* [Exercise instructions] Working from the records beneath this line, reproduce each one exactly.

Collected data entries

-- Opening Marker --

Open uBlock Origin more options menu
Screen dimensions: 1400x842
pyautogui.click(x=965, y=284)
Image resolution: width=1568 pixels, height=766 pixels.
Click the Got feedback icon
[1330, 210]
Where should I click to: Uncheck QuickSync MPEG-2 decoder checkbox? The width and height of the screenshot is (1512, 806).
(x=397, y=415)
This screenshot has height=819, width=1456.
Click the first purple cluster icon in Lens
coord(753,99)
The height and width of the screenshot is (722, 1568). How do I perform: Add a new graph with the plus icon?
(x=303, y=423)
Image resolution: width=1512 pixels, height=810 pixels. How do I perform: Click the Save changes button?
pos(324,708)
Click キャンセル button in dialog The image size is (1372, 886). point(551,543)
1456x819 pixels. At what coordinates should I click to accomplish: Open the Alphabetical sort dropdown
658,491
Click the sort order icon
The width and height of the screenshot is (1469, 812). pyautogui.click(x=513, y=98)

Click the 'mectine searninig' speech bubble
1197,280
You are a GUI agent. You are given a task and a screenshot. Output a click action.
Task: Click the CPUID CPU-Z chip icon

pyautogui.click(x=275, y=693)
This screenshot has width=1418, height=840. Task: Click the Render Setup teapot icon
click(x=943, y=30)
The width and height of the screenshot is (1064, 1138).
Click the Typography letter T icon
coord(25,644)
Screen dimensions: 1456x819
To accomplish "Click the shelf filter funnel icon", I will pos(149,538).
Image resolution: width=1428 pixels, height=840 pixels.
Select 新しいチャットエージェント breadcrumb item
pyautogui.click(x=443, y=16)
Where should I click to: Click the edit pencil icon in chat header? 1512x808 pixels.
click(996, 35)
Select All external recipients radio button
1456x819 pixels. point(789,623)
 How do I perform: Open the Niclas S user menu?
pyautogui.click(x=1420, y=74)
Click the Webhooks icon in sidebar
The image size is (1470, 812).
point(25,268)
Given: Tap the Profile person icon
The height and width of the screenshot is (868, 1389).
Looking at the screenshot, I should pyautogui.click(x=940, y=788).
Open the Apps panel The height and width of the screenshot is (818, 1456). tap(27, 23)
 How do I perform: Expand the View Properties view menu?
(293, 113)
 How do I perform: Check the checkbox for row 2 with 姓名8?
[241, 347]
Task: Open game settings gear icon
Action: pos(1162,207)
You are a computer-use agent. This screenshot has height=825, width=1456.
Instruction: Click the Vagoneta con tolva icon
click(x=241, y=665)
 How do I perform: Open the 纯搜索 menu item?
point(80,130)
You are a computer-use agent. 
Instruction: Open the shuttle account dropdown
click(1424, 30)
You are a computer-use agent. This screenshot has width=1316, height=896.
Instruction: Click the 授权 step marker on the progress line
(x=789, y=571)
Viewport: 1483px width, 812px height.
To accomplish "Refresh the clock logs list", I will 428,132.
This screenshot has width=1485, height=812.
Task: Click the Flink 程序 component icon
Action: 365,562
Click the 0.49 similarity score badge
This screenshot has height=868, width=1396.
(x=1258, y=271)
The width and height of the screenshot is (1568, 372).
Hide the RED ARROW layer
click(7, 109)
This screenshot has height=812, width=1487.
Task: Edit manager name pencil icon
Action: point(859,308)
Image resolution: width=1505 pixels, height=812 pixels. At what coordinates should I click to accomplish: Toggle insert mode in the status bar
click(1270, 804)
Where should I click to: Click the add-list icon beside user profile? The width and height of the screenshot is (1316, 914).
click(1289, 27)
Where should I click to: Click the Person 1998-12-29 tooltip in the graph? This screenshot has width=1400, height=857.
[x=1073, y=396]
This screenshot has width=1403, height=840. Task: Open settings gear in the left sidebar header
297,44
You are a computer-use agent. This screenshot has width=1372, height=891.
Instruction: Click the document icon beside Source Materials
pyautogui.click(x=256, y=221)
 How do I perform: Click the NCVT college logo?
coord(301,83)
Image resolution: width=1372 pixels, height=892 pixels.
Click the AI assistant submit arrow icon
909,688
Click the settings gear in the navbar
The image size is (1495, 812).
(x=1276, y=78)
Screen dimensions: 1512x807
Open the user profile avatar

-- Closing Marker --

* [Response]
Open uBlock Origin more options menu
Screen dimensions: 1400x842
pyautogui.click(x=965, y=284)
Image resolution: width=1568 pixels, height=766 pixels.
Click the Got feedback icon
[1330, 210]
Where should I click to: Uncheck QuickSync MPEG-2 decoder checkbox? The width and height of the screenshot is (1512, 806).
(x=397, y=415)
This screenshot has height=819, width=1456.
Click the first purple cluster icon in Lens
coord(753,99)
The height and width of the screenshot is (722, 1568). How do I perform: Add a new graph with the plus icon?
(x=303, y=423)
Image resolution: width=1512 pixels, height=810 pixels. How do I perform: Click the Save changes button?
pos(324,708)
Click キャンセル button in dialog The image size is (1372, 886). point(551,543)
1456x819 pixels. At what coordinates should I click to accomplish: Open the Alphabetical sort dropdown
658,491
Click the sort order icon
The width and height of the screenshot is (1469, 812). pyautogui.click(x=513, y=98)

Click the 'mectine searninig' speech bubble
1197,280
You are a GUI agent. You are given a task and a screenshot. Output a click action.
Task: Click the CPUID CPU-Z chip icon

pyautogui.click(x=275, y=693)
This screenshot has width=1418, height=840. Task: Click the Render Setup teapot icon
click(x=943, y=30)
The width and height of the screenshot is (1064, 1138).
Click the Typography letter T icon
coord(25,644)
Screen dimensions: 1456x819
To accomplish "Click the shelf filter funnel icon", I will pos(149,538).
Image resolution: width=1428 pixels, height=840 pixels.
Select 新しいチャットエージェント breadcrumb item
pyautogui.click(x=443, y=16)
Where should I click to: Click the edit pencil icon in chat header? 1512x808 pixels.
click(996, 35)
Select All external recipients radio button
1456x819 pixels. point(789,623)
 How do I perform: Open the Niclas S user menu?
pyautogui.click(x=1420, y=74)
Click the Webhooks icon in sidebar
The image size is (1470, 812).
point(25,268)
Given: Tap the Profile person icon
The height and width of the screenshot is (868, 1389).
Looking at the screenshot, I should pyautogui.click(x=940, y=788).
Open the Apps panel The height and width of the screenshot is (818, 1456). tap(27, 23)
 How do I perform: Expand the View Properties view menu?
(293, 113)
 How do I perform: Check the checkbox for row 2 with 姓名8?
[241, 347]
Task: Open game settings gear icon
Action: pos(1162,207)
You are a computer-use agent. This screenshot has height=825, width=1456.
Instruction: Click the Vagoneta con tolva icon
click(x=241, y=665)
 How do I perform: Open the 纯搜索 menu item?
point(80,130)
You are a computer-use agent. 
Instruction: Open the shuttle account dropdown
click(1424, 30)
You are a computer-use agent. This screenshot has width=1316, height=896.
Instruction: Click the 授权 step marker on the progress line
(x=789, y=571)
Viewport: 1483px width, 812px height.
To accomplish "Refresh the clock logs list", I will 428,132.
This screenshot has width=1485, height=812.
Task: Click the Flink 程序 component icon
Action: 365,562
Click the 0.49 similarity score badge
This screenshot has height=868, width=1396.
(x=1258, y=271)
The width and height of the screenshot is (1568, 372).
Hide the RED ARROW layer
click(7, 109)
This screenshot has height=812, width=1487.
Task: Edit manager name pencil icon
Action: point(859,308)
Image resolution: width=1505 pixels, height=812 pixels. At what coordinates should I click to accomplish: Toggle insert mode in the status bar
click(1270, 804)
Where should I click to: Click the add-list icon beside user profile? The width and height of the screenshot is (1316, 914).
click(1289, 27)
Where should I click to: Click the Person 1998-12-29 tooltip in the graph? This screenshot has width=1400, height=857.
[x=1073, y=396]
This screenshot has width=1403, height=840. Task: Open settings gear in the left sidebar header
297,44
You are a computer-use agent. This screenshot has width=1372, height=891.
Instruction: Click the document icon beside Source Materials
pyautogui.click(x=256, y=221)
 How do I perform: Click the NCVT college logo?
coord(301,83)
Image resolution: width=1372 pixels, height=892 pixels.
Click the AI assistant submit arrow icon
909,688
Click the settings gear in the navbar
The image size is (1495, 812).
(x=1276, y=78)
Screen dimensions: 1512x807
Open the user profile avatar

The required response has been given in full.